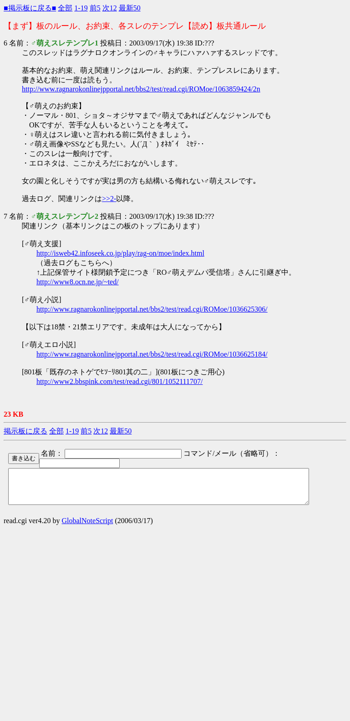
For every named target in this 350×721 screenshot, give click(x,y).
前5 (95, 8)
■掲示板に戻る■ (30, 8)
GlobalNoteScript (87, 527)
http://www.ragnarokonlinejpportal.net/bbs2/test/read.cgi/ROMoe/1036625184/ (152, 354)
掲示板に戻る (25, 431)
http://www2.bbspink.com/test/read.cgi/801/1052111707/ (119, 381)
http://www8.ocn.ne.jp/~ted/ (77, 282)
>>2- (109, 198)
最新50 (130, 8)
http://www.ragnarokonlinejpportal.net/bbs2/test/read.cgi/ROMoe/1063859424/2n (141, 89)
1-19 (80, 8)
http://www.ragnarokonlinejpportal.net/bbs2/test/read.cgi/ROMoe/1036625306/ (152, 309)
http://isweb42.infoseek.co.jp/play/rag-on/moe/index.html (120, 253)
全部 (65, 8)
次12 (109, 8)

WORK TO BE COMPLETED: Reproduce the listing with every occurrence of "screenshot" switched to "page image", keeping everything else the same and leaving out the picture.

SOLUTION BELOW:
For every named target in this 350×721 page image, give click(x,y).
前5 (95, 8)
■掲示板に戻る■ (30, 8)
GlobalNoteScript (87, 527)
http://www.ragnarokonlinejpportal.net/bbs2/test/read.cgi/ROMoe/1036625184/ (152, 354)
掲示板に戻る (25, 431)
http://www2.bbspink.com/test/read.cgi/801/1052111707/ (119, 381)
http://www8.ocn.ne.jp/~ted/ (77, 282)
>>2- (109, 198)
最新50 (130, 8)
http://www.ragnarokonlinejpportal.net/bbs2/test/read.cgi/ROMoe/1063859424/2n (141, 89)
1-19 (80, 8)
http://www.ragnarokonlinejpportal.net/bbs2/test/read.cgi/ROMoe/1036625306/ (152, 309)
http://isweb42.infoseek.co.jp/play/rag-on/moe/index.html (120, 253)
全部 (65, 8)
次12 (109, 8)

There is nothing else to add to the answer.